--- Exercise materials ---
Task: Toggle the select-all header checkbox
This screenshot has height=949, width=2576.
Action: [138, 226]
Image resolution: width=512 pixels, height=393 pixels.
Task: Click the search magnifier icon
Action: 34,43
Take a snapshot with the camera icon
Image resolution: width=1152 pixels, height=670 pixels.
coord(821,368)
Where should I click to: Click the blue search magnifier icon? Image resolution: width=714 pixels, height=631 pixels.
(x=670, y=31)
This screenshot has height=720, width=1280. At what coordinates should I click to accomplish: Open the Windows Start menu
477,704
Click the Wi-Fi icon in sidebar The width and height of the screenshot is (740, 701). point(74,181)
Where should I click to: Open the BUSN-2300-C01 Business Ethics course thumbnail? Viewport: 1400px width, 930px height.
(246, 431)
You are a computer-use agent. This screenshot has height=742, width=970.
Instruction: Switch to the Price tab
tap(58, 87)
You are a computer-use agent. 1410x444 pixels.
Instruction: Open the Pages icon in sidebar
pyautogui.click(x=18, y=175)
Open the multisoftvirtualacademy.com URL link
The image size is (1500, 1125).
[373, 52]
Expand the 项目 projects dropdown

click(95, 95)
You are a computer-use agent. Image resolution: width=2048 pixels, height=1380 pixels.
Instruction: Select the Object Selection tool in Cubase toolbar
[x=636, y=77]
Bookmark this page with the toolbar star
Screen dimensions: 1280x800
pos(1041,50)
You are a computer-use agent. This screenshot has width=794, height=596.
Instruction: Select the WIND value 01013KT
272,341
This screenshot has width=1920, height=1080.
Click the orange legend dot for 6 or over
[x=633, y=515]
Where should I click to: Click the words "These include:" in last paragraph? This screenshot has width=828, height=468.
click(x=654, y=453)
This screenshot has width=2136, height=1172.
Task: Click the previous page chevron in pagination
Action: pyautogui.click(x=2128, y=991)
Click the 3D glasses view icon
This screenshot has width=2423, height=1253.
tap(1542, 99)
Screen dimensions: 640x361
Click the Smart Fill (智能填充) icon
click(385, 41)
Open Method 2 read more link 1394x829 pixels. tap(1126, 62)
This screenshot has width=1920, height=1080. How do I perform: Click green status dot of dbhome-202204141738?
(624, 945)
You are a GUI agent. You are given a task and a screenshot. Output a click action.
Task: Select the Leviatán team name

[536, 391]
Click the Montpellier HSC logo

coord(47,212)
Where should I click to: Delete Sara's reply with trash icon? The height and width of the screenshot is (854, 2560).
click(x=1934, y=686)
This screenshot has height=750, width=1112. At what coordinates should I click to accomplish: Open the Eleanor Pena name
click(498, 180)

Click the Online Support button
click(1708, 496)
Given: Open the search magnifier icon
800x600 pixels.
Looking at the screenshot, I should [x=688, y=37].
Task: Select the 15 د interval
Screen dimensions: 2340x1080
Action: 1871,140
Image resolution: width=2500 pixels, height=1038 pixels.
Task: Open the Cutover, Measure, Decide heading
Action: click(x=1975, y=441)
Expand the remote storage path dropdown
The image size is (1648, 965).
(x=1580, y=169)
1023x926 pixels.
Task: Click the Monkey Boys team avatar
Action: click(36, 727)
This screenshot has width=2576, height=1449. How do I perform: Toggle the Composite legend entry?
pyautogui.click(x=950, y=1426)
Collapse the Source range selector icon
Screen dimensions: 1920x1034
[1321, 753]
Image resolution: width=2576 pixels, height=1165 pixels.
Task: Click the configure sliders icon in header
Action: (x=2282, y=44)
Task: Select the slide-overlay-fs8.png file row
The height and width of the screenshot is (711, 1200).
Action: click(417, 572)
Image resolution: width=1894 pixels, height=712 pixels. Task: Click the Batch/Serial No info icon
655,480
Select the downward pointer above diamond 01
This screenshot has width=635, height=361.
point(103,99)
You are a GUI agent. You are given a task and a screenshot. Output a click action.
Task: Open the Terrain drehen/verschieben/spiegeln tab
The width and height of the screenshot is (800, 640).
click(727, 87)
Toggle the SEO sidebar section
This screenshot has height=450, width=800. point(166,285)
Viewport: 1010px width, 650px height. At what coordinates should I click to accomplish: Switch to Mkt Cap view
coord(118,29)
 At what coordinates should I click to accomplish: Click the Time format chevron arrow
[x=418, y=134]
---
--- Problem ---
Convert the listing from the line with "Select the downward pointer above diamond 01" up to and including the line with "point(103,99)" into a two-column CSV with the headers task and answer. Put each value in a single quoted field, with line breaks replaced by spaces.

--- Result for this task ---
task,answer
"Select the downward pointer above diamond 01 This screenshot has width=635, height=361.","point(103,99)"